Assigned task:
Copy out each line of the listing below in which the string "will" occurs.
----
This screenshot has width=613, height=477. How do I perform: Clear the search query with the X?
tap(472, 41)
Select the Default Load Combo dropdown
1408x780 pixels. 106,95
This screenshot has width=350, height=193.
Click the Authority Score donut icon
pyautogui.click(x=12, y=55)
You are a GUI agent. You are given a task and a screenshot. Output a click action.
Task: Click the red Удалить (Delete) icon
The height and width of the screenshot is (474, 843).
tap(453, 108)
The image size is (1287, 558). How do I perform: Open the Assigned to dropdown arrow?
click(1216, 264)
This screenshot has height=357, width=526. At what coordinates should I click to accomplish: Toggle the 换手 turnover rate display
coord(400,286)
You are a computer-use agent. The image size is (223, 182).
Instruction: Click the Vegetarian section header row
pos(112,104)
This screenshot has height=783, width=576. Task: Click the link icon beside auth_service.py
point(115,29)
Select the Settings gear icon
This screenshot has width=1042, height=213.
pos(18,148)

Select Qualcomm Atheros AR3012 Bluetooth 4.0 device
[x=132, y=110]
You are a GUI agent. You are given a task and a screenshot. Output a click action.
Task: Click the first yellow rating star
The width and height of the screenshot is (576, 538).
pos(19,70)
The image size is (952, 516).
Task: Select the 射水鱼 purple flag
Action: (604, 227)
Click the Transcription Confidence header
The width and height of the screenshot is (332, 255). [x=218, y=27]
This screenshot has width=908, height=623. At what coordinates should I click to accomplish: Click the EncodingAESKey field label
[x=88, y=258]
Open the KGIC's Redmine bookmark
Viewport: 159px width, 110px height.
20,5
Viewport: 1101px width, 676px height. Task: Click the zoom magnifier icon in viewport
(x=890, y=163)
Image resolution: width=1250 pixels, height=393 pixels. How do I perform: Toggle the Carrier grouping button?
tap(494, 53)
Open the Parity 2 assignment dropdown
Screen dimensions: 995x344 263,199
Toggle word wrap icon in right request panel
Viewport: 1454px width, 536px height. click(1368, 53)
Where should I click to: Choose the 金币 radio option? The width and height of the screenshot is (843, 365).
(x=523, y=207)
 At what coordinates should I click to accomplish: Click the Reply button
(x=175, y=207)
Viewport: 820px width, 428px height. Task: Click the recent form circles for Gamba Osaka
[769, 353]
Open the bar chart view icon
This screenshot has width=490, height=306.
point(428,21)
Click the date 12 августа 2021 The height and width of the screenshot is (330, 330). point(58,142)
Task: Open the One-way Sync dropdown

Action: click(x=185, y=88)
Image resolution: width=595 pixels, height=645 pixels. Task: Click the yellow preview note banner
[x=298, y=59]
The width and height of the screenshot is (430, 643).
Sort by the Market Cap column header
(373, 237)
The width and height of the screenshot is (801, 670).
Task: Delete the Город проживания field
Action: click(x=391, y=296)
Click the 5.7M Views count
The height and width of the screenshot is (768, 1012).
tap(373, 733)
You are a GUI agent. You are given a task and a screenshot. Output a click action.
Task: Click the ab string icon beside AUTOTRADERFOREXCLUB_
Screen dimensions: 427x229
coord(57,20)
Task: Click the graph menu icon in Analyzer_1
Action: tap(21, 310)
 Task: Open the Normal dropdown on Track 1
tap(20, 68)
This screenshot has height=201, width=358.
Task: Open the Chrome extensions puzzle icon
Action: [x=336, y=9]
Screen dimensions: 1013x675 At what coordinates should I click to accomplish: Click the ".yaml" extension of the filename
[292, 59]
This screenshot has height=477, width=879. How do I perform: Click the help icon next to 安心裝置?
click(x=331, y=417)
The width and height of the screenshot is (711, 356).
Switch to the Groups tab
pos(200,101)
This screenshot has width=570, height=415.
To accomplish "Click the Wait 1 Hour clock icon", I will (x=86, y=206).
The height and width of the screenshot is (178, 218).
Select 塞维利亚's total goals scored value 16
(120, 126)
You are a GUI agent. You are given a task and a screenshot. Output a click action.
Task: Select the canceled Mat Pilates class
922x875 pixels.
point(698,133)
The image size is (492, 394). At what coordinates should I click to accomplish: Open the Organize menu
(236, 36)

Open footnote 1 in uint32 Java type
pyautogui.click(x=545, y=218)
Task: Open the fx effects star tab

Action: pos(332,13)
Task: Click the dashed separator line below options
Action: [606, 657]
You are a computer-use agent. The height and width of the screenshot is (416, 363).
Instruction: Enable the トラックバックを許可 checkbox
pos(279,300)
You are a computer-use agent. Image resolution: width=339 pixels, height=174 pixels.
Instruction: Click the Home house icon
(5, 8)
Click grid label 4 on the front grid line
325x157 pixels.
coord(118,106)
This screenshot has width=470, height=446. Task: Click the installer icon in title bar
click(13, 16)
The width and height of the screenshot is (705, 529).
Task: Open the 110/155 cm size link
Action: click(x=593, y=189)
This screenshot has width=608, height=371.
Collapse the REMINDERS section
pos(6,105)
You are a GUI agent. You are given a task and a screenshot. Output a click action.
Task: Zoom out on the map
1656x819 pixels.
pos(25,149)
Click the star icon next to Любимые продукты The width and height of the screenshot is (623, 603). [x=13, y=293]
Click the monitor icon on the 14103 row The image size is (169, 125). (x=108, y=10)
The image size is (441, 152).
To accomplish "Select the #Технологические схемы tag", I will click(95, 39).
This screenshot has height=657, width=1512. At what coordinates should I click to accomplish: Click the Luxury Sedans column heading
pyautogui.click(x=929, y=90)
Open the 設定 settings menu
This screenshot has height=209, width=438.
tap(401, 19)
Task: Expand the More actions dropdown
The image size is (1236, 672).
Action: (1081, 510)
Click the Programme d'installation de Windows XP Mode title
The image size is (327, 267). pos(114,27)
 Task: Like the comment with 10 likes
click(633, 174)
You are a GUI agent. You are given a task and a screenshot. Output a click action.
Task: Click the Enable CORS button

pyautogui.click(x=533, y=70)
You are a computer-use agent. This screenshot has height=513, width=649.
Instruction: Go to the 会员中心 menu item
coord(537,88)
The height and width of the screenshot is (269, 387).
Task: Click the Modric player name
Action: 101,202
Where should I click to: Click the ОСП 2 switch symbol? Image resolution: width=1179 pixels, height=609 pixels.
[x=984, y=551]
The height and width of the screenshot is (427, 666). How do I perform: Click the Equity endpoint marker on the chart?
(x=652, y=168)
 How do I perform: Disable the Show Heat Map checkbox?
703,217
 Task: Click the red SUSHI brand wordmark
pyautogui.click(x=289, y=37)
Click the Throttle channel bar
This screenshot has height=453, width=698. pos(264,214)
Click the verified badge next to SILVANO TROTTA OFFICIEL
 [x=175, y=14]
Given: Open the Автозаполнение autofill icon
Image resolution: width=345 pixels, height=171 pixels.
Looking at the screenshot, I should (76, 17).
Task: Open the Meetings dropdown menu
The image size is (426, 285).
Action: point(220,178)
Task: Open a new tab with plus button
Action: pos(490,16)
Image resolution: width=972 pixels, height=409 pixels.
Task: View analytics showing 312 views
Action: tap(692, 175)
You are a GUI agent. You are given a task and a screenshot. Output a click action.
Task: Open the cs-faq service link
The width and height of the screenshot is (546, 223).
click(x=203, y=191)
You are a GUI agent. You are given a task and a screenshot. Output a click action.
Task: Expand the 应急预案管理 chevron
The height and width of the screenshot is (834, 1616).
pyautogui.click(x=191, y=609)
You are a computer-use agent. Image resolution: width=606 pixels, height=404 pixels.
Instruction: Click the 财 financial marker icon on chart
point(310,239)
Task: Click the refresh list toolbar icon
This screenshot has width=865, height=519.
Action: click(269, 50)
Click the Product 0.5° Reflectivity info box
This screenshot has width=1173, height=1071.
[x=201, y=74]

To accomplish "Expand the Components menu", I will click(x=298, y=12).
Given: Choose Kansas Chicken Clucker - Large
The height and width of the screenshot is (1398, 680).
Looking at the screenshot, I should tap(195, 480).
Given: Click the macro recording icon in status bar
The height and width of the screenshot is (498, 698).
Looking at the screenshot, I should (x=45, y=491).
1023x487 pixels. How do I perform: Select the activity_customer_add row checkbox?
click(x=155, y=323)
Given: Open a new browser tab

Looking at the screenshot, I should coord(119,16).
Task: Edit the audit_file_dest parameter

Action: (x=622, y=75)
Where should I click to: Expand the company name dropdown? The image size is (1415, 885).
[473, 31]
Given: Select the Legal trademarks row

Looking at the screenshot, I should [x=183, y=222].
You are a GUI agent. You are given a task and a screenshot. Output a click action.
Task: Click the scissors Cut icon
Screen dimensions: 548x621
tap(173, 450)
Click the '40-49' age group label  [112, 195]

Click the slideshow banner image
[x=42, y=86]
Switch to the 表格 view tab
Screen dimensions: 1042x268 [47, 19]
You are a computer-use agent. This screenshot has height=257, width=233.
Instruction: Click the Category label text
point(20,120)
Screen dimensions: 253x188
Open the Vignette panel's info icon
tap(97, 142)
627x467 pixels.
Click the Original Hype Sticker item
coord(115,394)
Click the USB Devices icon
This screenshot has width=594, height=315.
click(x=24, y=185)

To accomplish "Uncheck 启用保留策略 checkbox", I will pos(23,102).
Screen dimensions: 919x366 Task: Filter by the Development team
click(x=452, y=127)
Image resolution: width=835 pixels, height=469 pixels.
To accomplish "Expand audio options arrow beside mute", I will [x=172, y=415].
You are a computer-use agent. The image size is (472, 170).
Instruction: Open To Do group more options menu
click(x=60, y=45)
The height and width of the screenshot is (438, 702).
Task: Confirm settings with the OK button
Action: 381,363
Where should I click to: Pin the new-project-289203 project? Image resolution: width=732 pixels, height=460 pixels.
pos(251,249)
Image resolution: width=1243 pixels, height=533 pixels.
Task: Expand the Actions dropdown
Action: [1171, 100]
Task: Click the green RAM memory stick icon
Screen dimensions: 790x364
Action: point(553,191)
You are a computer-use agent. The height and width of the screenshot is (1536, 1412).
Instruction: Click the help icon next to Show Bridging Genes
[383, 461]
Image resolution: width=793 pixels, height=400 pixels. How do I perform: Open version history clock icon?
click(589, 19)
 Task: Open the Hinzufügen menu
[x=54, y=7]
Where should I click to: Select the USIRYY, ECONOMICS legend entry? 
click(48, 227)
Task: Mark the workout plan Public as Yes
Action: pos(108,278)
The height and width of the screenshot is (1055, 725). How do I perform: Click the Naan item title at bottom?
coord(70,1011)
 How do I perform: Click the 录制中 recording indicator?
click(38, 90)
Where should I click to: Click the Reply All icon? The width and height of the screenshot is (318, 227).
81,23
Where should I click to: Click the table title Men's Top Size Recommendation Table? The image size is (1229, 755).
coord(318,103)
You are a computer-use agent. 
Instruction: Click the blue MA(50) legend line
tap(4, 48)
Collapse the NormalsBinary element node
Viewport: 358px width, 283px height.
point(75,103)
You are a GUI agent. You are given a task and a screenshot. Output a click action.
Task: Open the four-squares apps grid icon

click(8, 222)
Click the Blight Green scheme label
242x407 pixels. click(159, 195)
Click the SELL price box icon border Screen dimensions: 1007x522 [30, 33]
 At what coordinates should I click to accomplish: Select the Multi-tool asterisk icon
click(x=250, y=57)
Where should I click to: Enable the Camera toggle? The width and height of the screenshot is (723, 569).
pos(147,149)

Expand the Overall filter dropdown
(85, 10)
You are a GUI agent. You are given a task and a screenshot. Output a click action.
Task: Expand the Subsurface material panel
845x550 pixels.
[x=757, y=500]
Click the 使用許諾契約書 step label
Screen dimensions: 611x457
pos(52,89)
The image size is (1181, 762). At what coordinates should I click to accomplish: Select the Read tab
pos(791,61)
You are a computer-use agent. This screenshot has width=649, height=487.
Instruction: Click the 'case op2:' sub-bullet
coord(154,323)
----
Exercise output:
To accomplish "Click the Wait 1 Hour clock icon", I will (x=86, y=206).
To accomplish "Select the #Технологические схемы tag", I will click(95, 39).
To accomplish "Expand the Components menu", I will click(x=298, y=12).
To accomplish "Uncheck 启用保留策略 checkbox", I will pos(23,102).
To accomplish "Expand audio options arrow beside mute", I will [x=172, y=415].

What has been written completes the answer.